Novo Nordisk has not publicly confirmed a breach, and there is currently no evidence that manufacturing operations, patient systems, or pharmaceutical research platforms were disrupted. The company is reportedly investigating the claims.
The incident comes as pharmaceutical companies continue to face increased targeting from cybercriminal groups. Drug manufacturers hold large volumes of valuable intellectual property, employee records, clinical research data, and financial information, making them attractive targets for both extortion groups and data brokers operating on cybercrime forums.

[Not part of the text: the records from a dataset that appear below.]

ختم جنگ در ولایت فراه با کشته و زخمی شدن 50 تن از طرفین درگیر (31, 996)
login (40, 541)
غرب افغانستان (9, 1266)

Unlike ransomware campaigns that encrypt systems and demand payment for recovery, data-sale operations focus on monetizing stolen information directly. Attackers often attempt to auction datasets to other criminals who may use the information for fraud, identity theft, corporate espionage, or additional cyberattacks.
Security researchers note that dark web breach claims should be treated cautiously until evidence is independently verified. Threat actors sometimes exaggerate the size of datasets, misrepresent the source of information, or recycle previously leaked records to increase interest from potential buyers.
If the claims prove accurate, the incident would represent another significant cybersecurity challenge for the pharmaceutical sector, which has experienced a rise in attacks targeting both corporate systems and supply chains in recent years.
For now, the scale and authenticity of the alleged Novo Nordisk breach remain unconfirmed. Additional details are expected to emerge as investigators review the claims and determine whether company systems were compromised.